In Bourbon Mini-Mart, Justice Sullivan, writing for the Indiana Supreme Court, noted:
Indiana's laws to correct petroleum contamination from leaking USTs are similar to the provisions of the federal Comprehensive Environmental Response Compensation and Liability Act ("CERCLA"), 42 U.S.C. § 9601 to § 9675, designed to clean up hazardous substances. [. . .] The UST laws were "drafted in the same language and spirit" as CERCLA and "follow the same remedial principles established by CERCLA." Western Ohio Pizza, Inc. v. Clark Oil Refining Corp., 704 N.E.2d 1086, 1090 (Ind.Ct.App. 1999), trans. denied; see also The Pantry v. Stop-N-Go Foods, Inc., 777 F. Supp. 713, 720 (S.D. Ind. 1991).Comm'r, Ind. Dep't of Env't Mgmt v. Bourbon Mini-Mart, Inc., 741 N.E.2d 361, 370 (Ind.App. 2000).

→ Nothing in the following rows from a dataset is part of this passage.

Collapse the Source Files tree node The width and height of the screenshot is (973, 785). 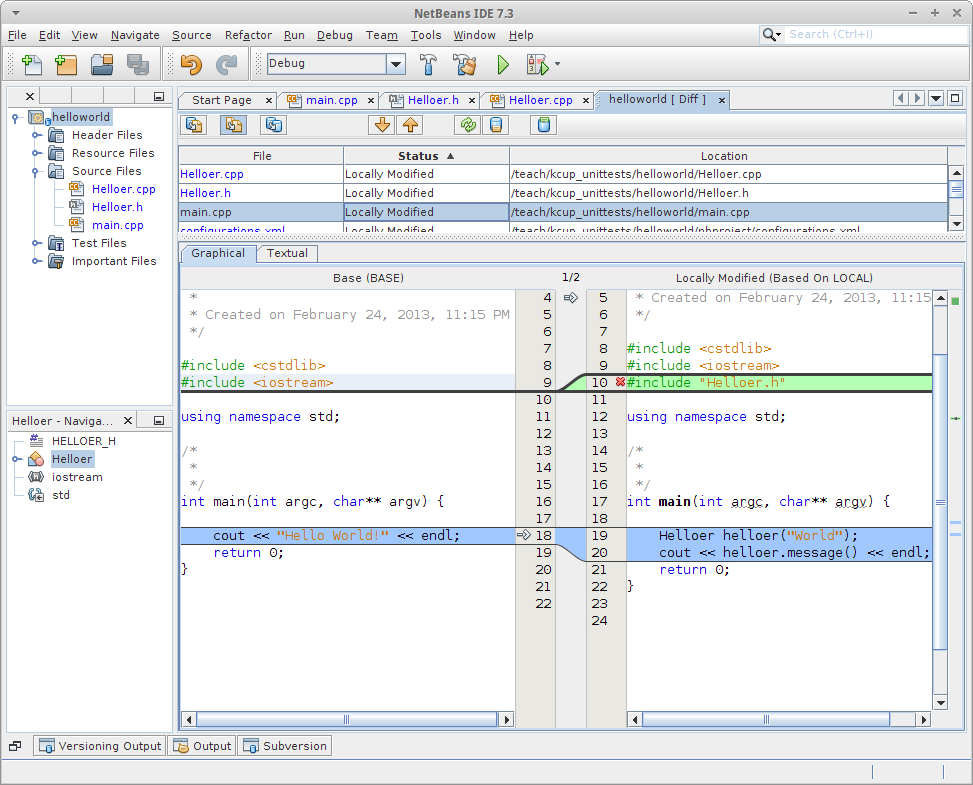[x=36, y=171]
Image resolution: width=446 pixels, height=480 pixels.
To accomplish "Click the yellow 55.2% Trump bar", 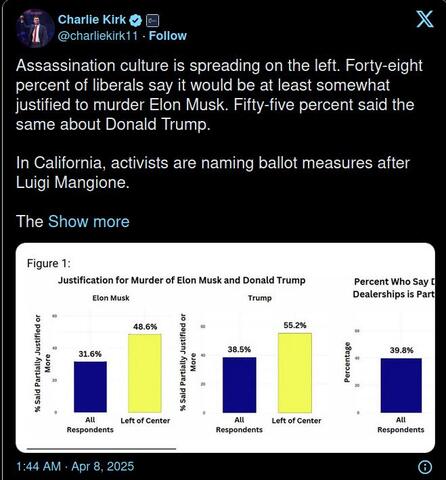I will coord(295,373).
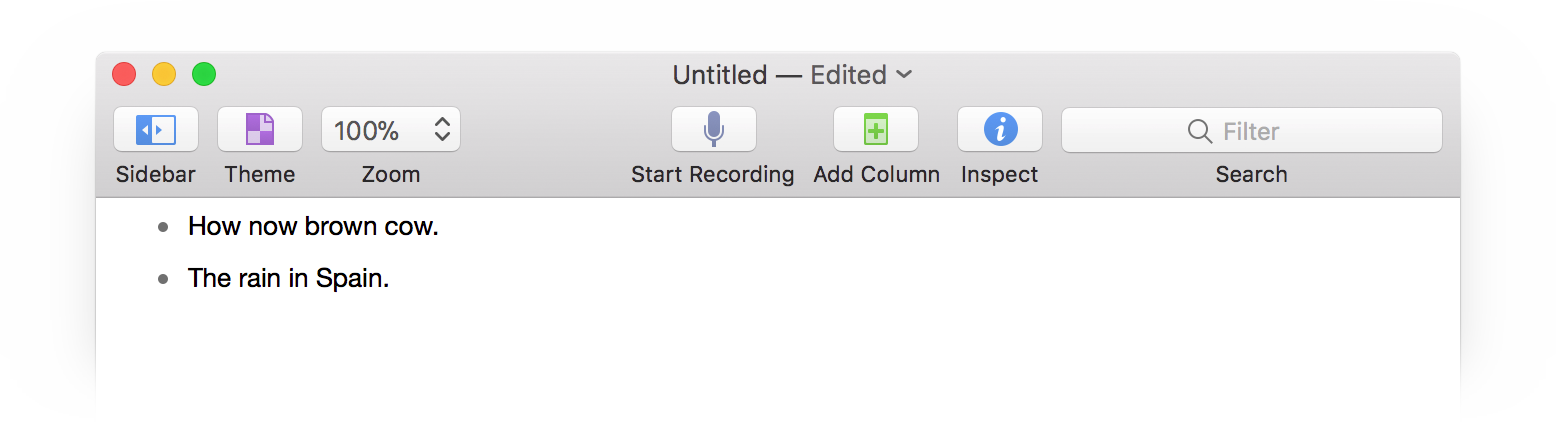1556x426 pixels.
Task: Click the 'Untitled' document title
Action: pos(719,75)
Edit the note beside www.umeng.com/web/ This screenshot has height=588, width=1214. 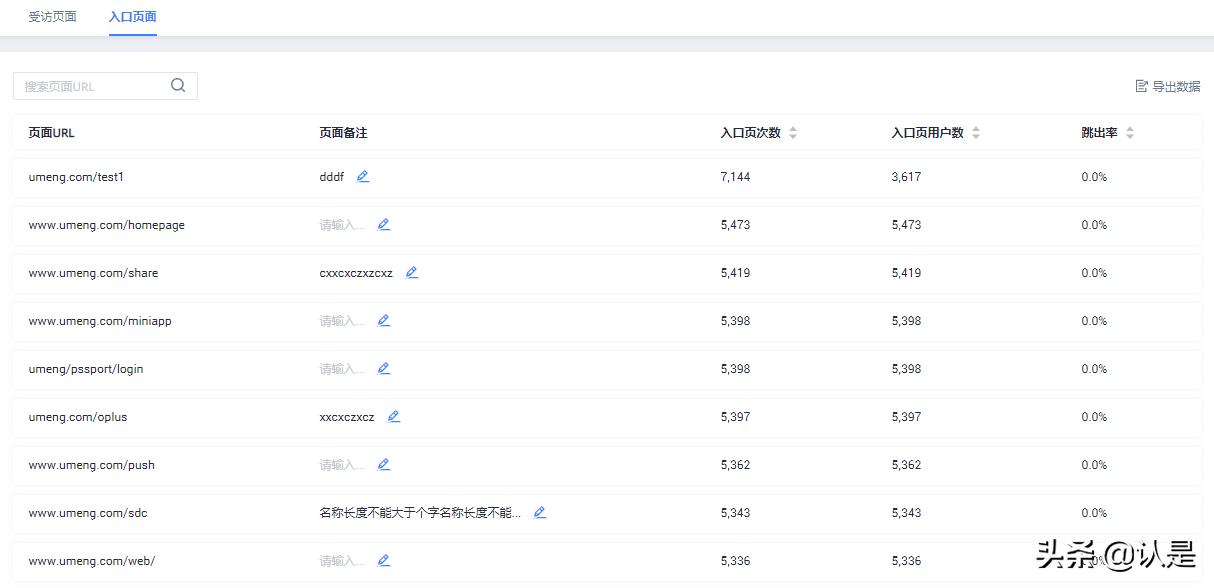(384, 561)
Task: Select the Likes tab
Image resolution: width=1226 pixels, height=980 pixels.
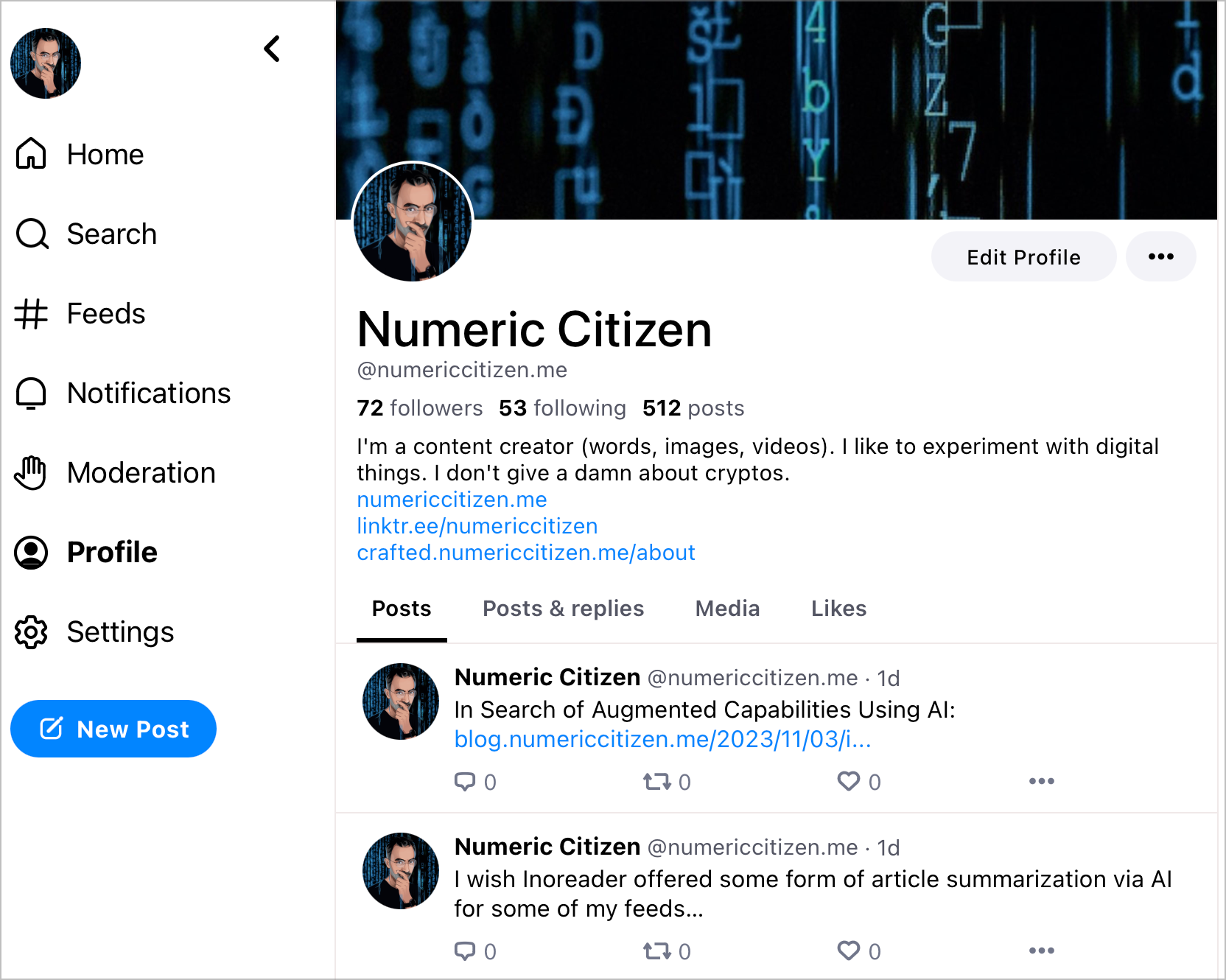Action: (x=838, y=609)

Defendant rejects this argument-by-analogy by pointing out the ways in which the ELA is dissimilar to CERCLA. Def.'s Mot. at 6. We agree there are differences, but they are mostly in the details. The liability schemes differ — liability under CERCLA is strict, joint and several, whereas it is fault-based under the ELA — and the scope of the ELA is broader because it includes petroleum releases in addition to hazardous substance releases. Yet, we are drawn to the strong judicial recognition expressed in other cases that the Indiana environmental statutes closely resemble CERCLA in language, spirit and purpose. This view causes us to conclude here that the ELA applies to the litigants in this case. Indeed, the lack of an express retroactivity clause in the ELA has not prevented retroactive applications of that law to redress and remedy preenactment pollution, as has been true with CERCLA actions. We believe the Indiana Supreme Court would conclude that the ELA, like the rest of Indiana environmental statutes that were enacted at about the same time, may be applied retroactively without violating the intent of the Indiana General Assembly, despite the absence of an express provision that the statute apply to conduct predating its enactment. Thus, Defendant's Motion to Dismiss must be denied.
Conclusion
For the reasons outlined above, Defendant's Motion to Dismiss for failure to state a claim upon which relief can be granted is hereby DENIED.It is so ORDERED.